STATED PROBLEM 1: In the forum thread below, what did Bettanewbie60 buy when the hitchhiker snails got a little out of hand?

TEXT EXTRACT:
○ ○ ○

I would recommend some java moss for your tank too! it helps get rid of the nitrites quicker so hopefully you will have a speedy cycle started!


----------



## RedRaz (Sep 12, 2012)

Thanks aokashi! Yeah I hear such negative things about Pond snails but I personally love snails just had that bad experience with that nerite snail. I still don't know what really happened. I'm seeing now that snails do help just gotta keep the population down.  I might try a nerite again. Or see what stowaway snail I get with my anacharis. lol! 

Thank you Karebear! I was thinking about getting java moss.  I'm very excited about adding all my plants. I just know my betta Babe will love his new home once it is ready.


----------



## Bettanewbie60 (Jun 26, 2012)

I put all my plants, and fish in the same day...I just did partial water changes. I also have just a gravel substrate. I did buy a liquid fertilizer, but I haven't used any yet. My first tank is doing amazingly well, my second one has been a bit slower in growth, but it hasn't been up as long.


----------



## Bettanewbie60 (Jun 26, 2012)

RedRaz said:


> Thanks aokashi! Yeah I hear such negative things about Pond snails but I personally love snails just had that bad experience with that nerite snail. I still don't know what really happened. I'm seeing now that snails do help just gotta keep the population down.  I might try a nerite again. Or see what stowaway snail I get with my anacharis. lol!
> 
> Thank you Karebear! I was thinking about getting java moss.  I'm very excited about adding all my plants. I just know my betta Babe will love his new home once it is ready.


Oh, and I like the hitchhiker snails..they don't bother me. When they got a little out of hand I just bought an assassin snail. He does a great job keeping them in check!


----------



## RedRaz (Sep 12, 2012)

Bettanewbie60 said:


> I put all my plants, and fish in the same day...I just did partial water changes. I also have just a gravel substrate. I did buy a liquid fertilizer, but I haven't used any yet. My first tank is doing amazingly well, my second one has been a bit slower in growth, but it hasn't been up as long.


I hear people do this a lot and IDK why but it scares me, lol! I think it's because of how the regular way to cycle a tank you have to wait. This way is very different and honestly sounds like a great way to maintain a cycle. Well the plants do a lot of the work, lol. 

What size is your tank? How often do you do water changes? Also do you have any shrimp or snails in your tank? Just wondering how things work.


----------



## RedRaz (Sep 12, 2012)

○ ○ ○

DATA SECTION:
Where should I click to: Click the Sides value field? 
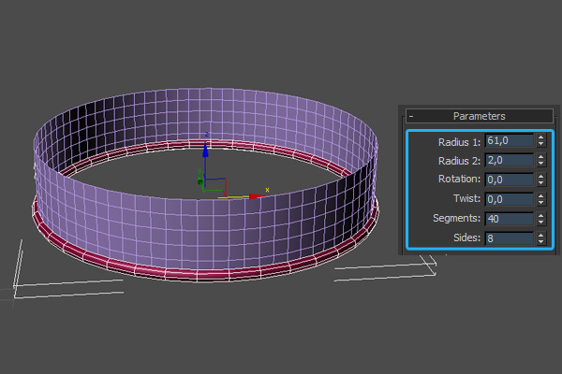pyautogui.click(x=508, y=238)
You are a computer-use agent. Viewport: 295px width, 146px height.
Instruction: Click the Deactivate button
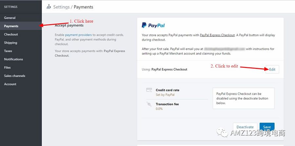(x=245, y=127)
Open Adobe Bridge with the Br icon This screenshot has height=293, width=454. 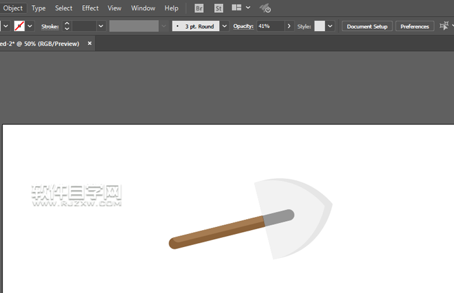pyautogui.click(x=200, y=8)
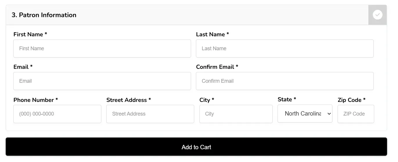Select the Email input field
The width and height of the screenshot is (398, 162).
102,81
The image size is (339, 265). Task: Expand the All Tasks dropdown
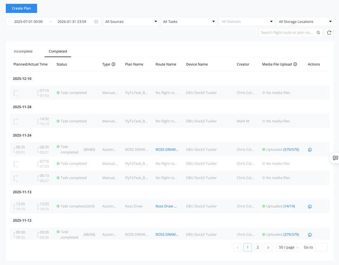point(188,21)
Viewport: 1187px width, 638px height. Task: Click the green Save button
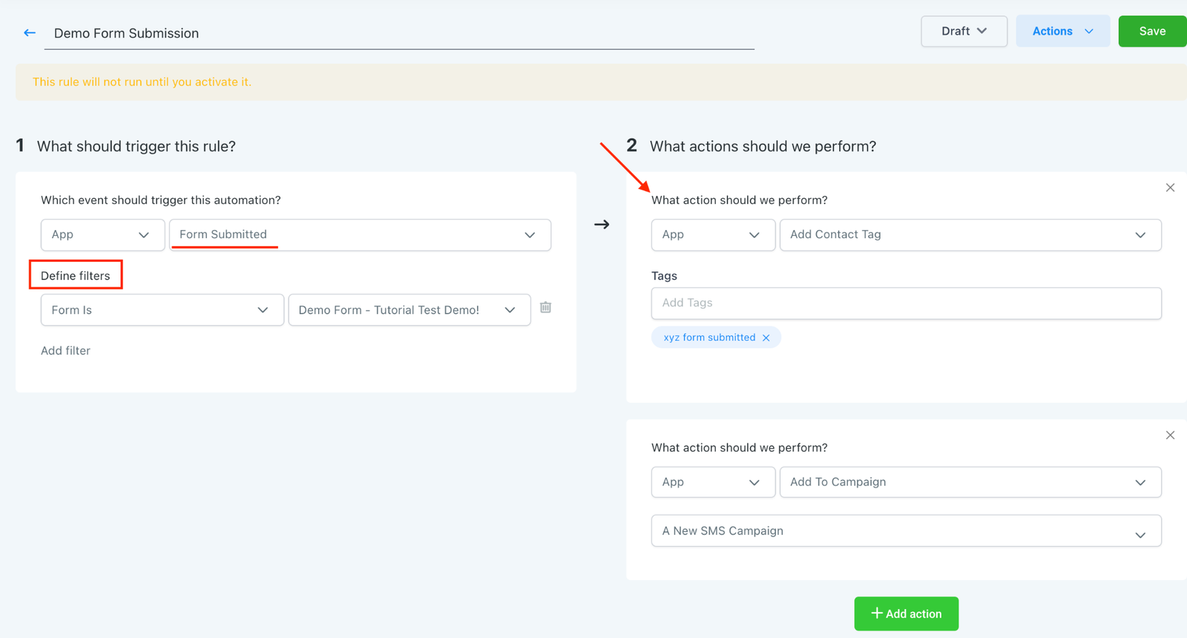tap(1151, 31)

○ ○ ○

STATED PROBLEM 2: Pull out every row above that contains the string "Task", matching case exactly.

PROBLEM SOLUTION 1: An assassin snail.

PROBLEM SOLUTION 2:
The image size is (339, 265). Task: Expand the All Tasks dropdown
Viewport: 1187px width, 638px height. Task: Click the green Save button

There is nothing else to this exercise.